Week 1- Trying to volunteer at the Community Clinic

Sara Johnston

10 February 2007

MIDS 201
Journal Entry #1


This week I did not get to volunteer. It was not that I waited to the last minute to contact the Joplin Community Clinic to set up the volunteerism, it was that when I did try to call them, I could not get a hold of the person I needed to- the volunteer coordinator. When you call the Clinic, you get a ridiculously long recording that is almost impossible to listen to. It made me wonder how many people that need to use the clinic do not because it was difficult to understand all of the details- what proof you did and did not need of things, what days you could or could not make appointments for this or that, what things you did need appointments for and what things you did not, what days and times certain special clinics were open, and even what days the clinic was open and its hours on those days.


I finally got the extension of the volunteer coordinator and left her a message on Tuesday, January 30th, telling her that who I was, that I was from the Honors Program at MSSU wanting to volunteer for my service learning class, and that I was a Pre-Med major. Two days later, I got a message at home telling me to call her and leave my address on her voicemail so she could mail me the application. Application? I knew I would have to sign some things or fill out a questionnaire and do an interview, but a full-blown application? I know that the Clinic is an important place where people’s lives and security are of the utmost importance, but I did not realize I would have to go through a screening process. Isn’t it just enough that someone wants to volunteer? Is it a bad assumption to make that someone who volunteers is doing it for a good reason, is credible, and is a “good person?” It is understandable that someone, once they find out all what is entailed in what they would like to volunteer for, might back out; they might also learn they do not have the experience necessary; but that could all be easily figured out in an interview.
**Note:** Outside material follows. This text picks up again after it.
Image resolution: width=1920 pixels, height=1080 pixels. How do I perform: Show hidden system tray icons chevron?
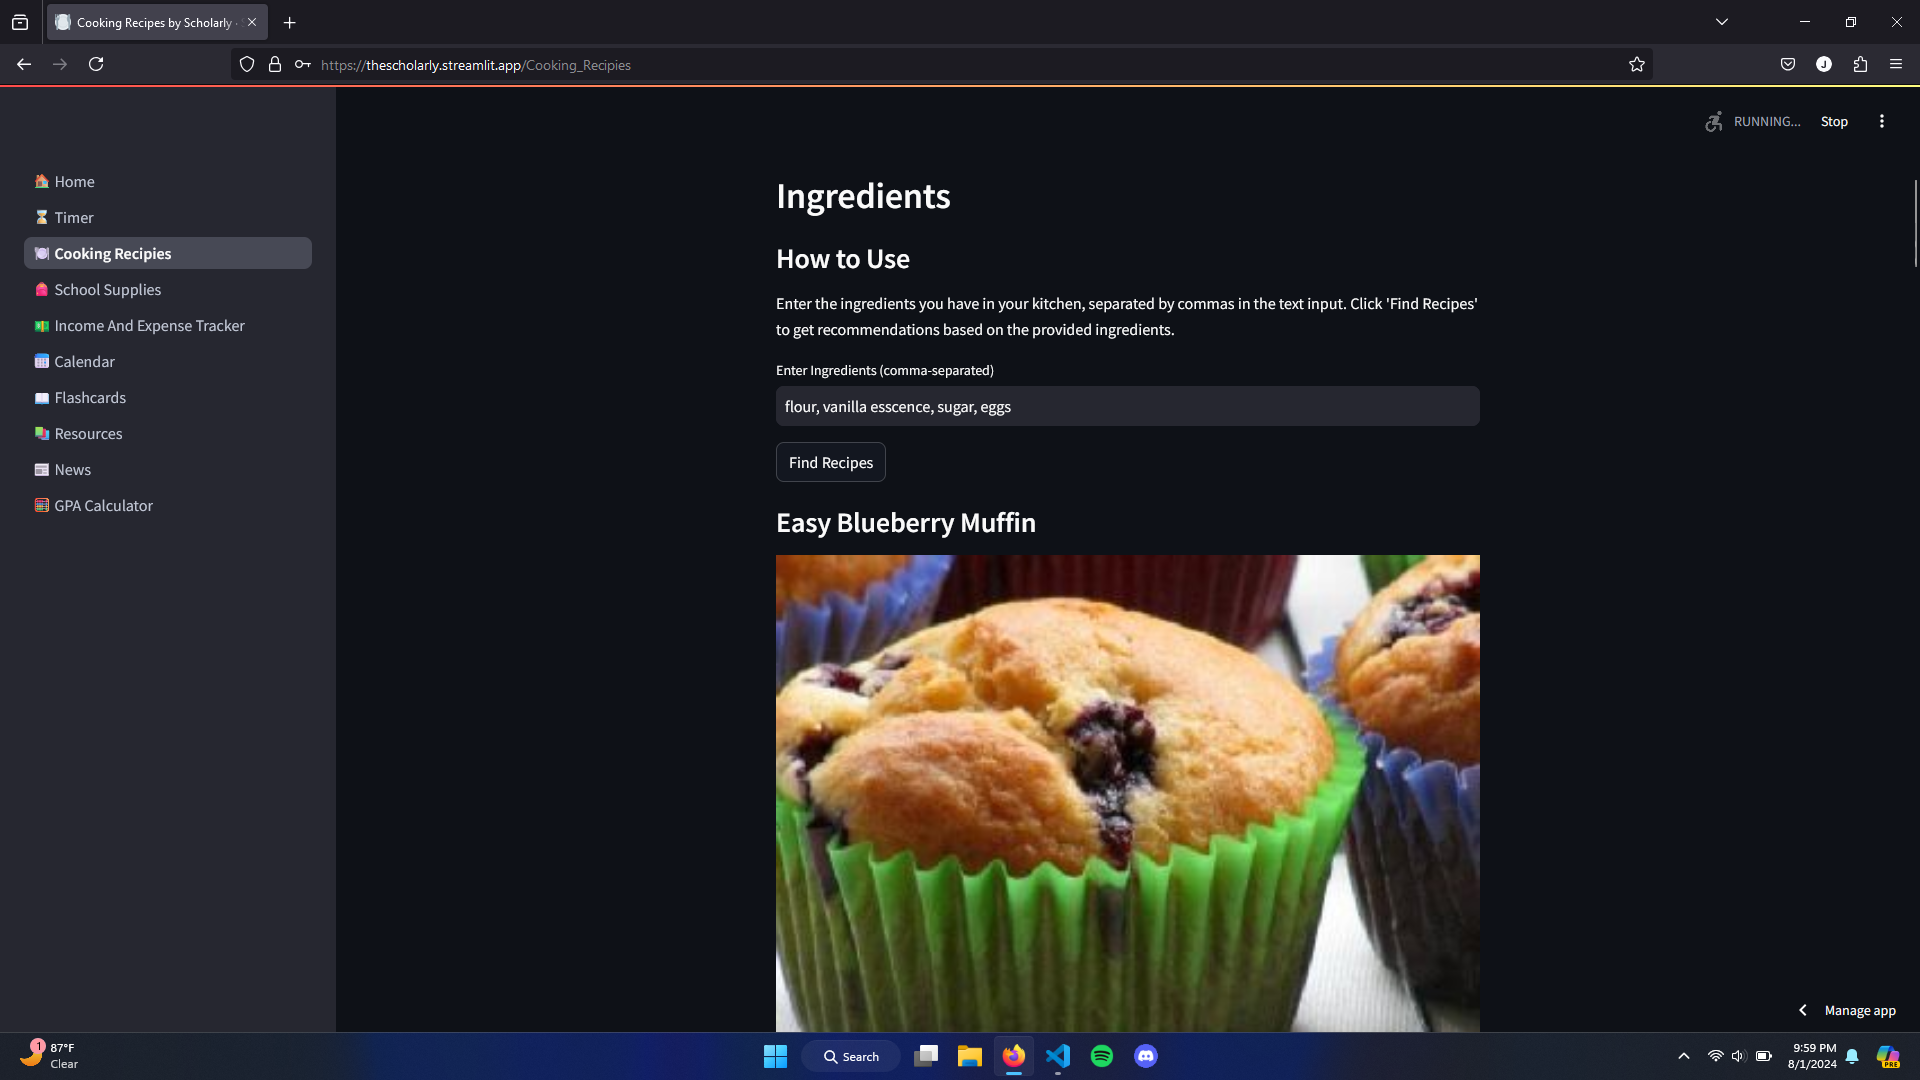(x=1683, y=1056)
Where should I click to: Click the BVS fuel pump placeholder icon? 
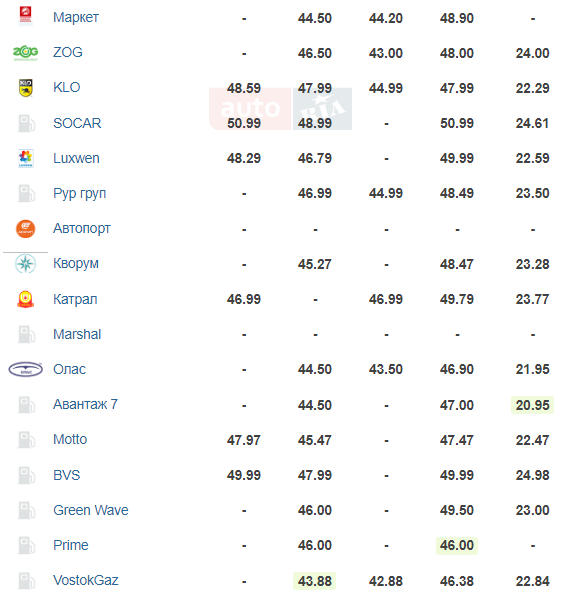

I decided it was ridiculous to wait for a mailed application- I live in Joplin, and it would take me ten minutes to go pick one up. So on Wednesday the 7th I did. The volunteer coordinator was not in, so someone else had to go find me an application. When the lady brought it to me, she showed me what pages to fill out, then the two reference sheets I needed to have filled out by two people, which had to then go in sealed envelops with their signatures across the seal. Even more hoops to jump through, and more people to involve! There is even an orientation before one begins to volunteer. Of course, when I got home, there was the application in the mail. I figured now if I made a mistake on one, I had a backup. All of this red tape makes me wonder how many potential volunteers are scared away by it. I may not have got to start getting my volunteer hours this week, but I have already learned a lot about the Joplin Community Clinic.